**ACTION ITEM:**
The required output is the line with "rencontres (1244, 921)" and each line that follows it to the end of the entries below, copied exactly and with nothing added.

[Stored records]
------------------------------------------------

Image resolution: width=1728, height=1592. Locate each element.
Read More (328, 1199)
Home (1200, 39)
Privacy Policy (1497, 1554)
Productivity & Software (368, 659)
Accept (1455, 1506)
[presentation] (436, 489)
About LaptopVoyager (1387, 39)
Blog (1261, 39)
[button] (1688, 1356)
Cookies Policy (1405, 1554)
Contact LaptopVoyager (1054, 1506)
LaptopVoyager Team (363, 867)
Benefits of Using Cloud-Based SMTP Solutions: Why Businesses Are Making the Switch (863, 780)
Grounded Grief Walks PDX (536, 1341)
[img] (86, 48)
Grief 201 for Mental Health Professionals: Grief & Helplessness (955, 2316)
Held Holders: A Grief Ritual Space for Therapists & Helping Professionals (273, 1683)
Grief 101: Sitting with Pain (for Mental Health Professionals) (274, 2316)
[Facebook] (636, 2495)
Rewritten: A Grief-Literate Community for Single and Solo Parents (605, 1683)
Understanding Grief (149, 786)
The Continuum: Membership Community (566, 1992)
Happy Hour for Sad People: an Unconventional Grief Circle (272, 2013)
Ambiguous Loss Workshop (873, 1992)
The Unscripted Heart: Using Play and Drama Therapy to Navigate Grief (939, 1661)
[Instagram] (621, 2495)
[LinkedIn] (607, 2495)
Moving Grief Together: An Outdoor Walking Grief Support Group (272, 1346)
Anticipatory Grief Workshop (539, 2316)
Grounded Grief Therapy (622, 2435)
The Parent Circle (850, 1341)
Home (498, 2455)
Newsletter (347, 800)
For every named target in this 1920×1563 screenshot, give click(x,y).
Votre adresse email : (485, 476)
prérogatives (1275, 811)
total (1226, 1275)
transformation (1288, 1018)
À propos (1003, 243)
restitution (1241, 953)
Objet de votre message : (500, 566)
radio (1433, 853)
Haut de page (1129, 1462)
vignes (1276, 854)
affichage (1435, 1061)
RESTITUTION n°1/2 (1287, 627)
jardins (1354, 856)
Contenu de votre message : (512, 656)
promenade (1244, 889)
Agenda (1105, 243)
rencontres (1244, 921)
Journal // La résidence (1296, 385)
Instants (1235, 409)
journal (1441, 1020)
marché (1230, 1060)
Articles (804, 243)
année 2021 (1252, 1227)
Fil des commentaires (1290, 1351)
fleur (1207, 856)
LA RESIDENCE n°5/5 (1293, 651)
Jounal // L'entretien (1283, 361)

------------------------------------------------

**TASK RESULT:**
rencontres (1244, 921)
Journal // La résidence (1296, 385)
Instants (1235, 409)
journal (1441, 1020)
marché (1230, 1060)
Articles (804, 243)
année 2021 (1252, 1227)
Fil des commentaires (1290, 1351)
fleur (1207, 856)
LA RESIDENCE n°5/5 (1293, 651)
Jounal // L'entretien (1283, 361)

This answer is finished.